One lesbian in her late 50s who lives in the western suburbs and declined to give her name plans to marry her partner of 25 years as soon as she can. For her, gaining the right to marry is not about financial and legal matters as much as it is about feeling like a second-class citizen.
“There are privileges inherent in the word ‘marriage,’ and I am not going to be approached as a spouse without it,” she said, adding that, in considering marriage, gay couples shouldn’t w orry about causing discomfort to others.

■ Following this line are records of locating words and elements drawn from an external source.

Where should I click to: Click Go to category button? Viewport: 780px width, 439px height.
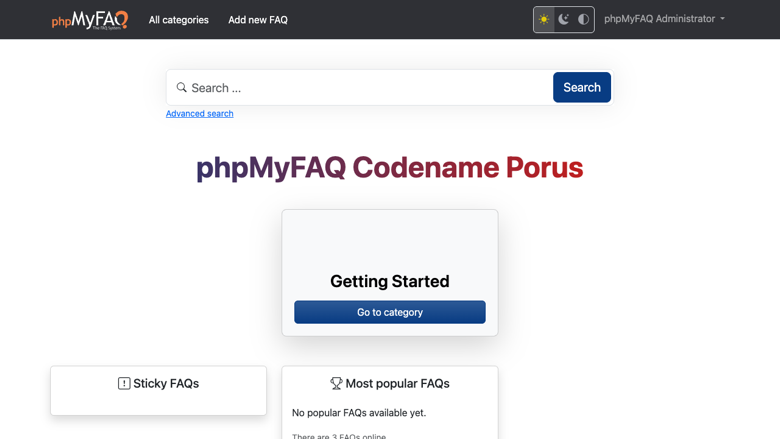390,312
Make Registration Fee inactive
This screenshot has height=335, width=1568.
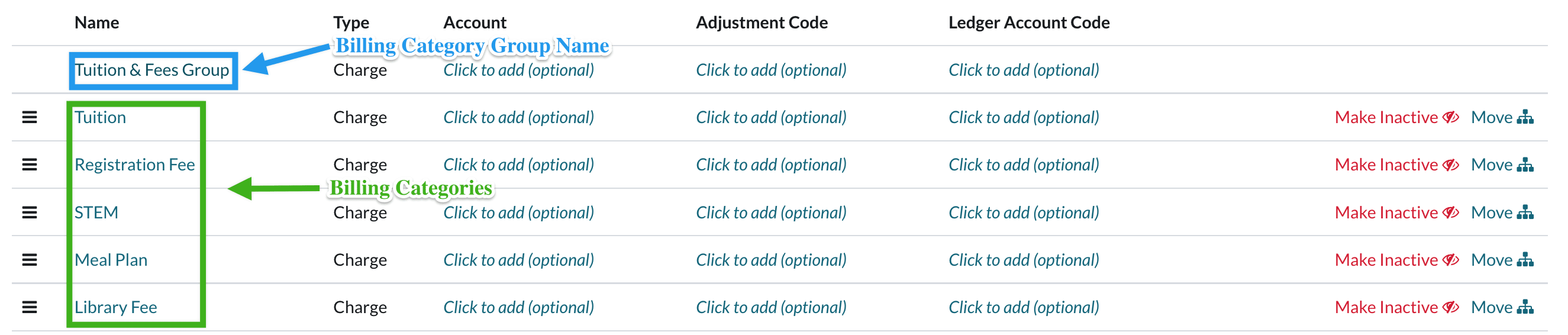coord(1396,165)
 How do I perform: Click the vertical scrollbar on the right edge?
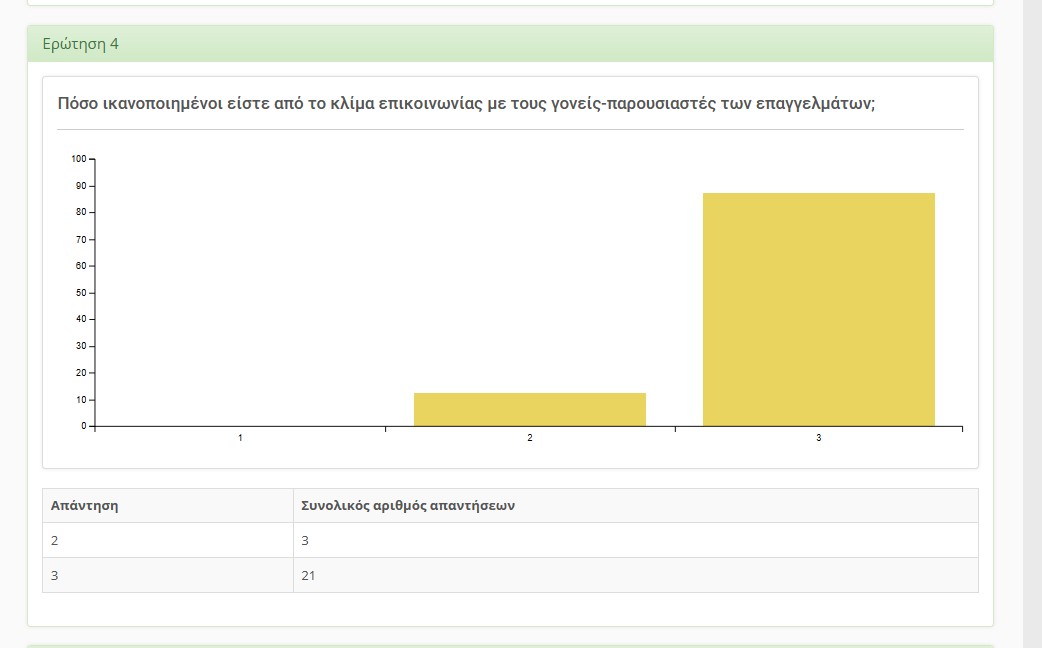(1032, 300)
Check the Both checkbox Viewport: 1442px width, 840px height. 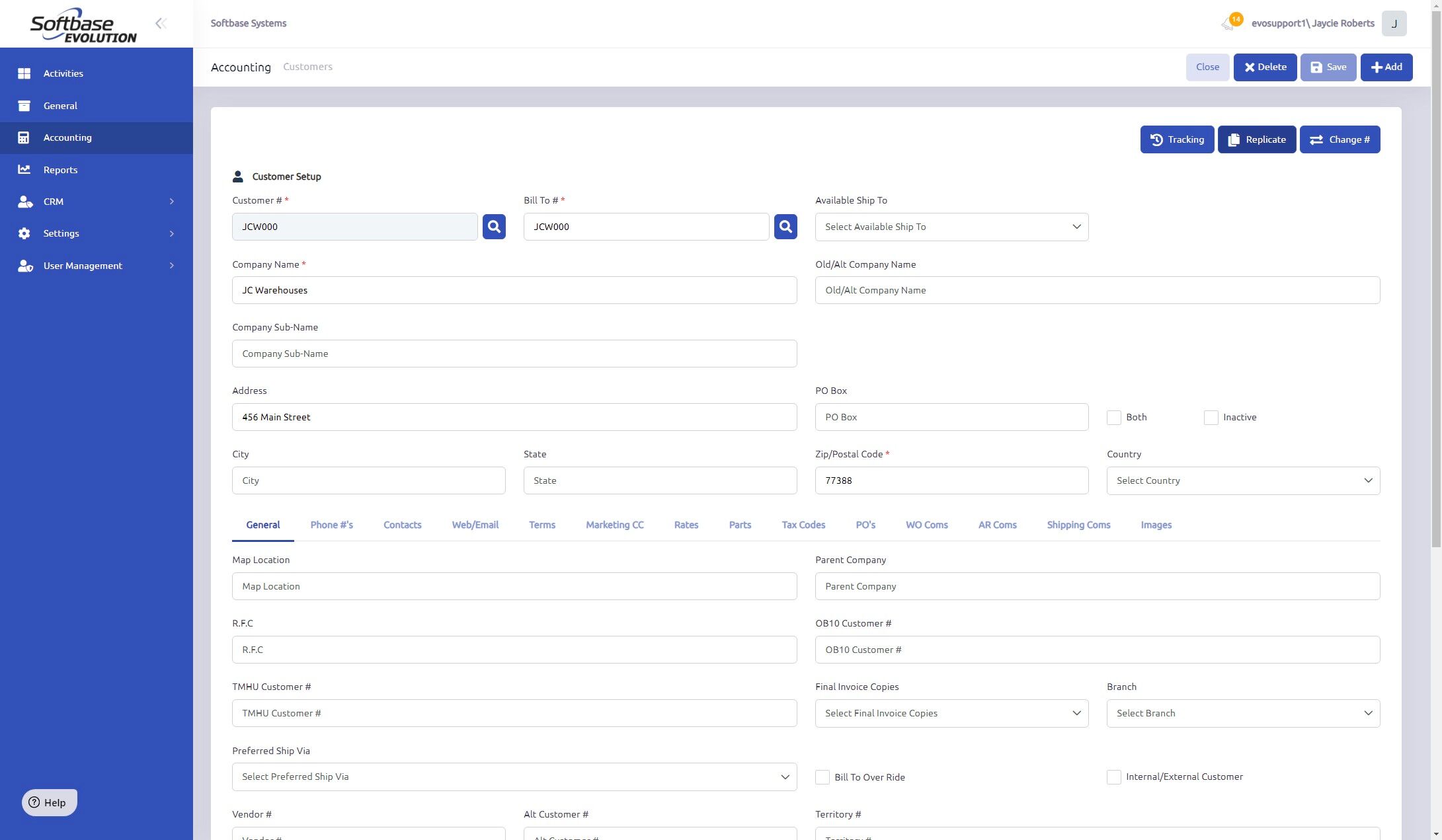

At the Needham Senior Center, one audience member asked Hunt what the seniors could do at their center to make the place more open and welcoming to gay and lesbian elders. She suggested prominently displaying a mission statement declaring the center’s dedication to serving seniors regardless of sexual orientation, and murmurs of approval rippled through the audience.
Director Sharon Lally said that the center is up for reaccreditation this year. As part of the process that runs through June, she said a committee will look into the mission statement, which currently makes no mention of race, gender, or sexual orientation.
“They’ll be looking with an eye for gender bias and sexual orientation bias and make sure we’ve addressed these issues.”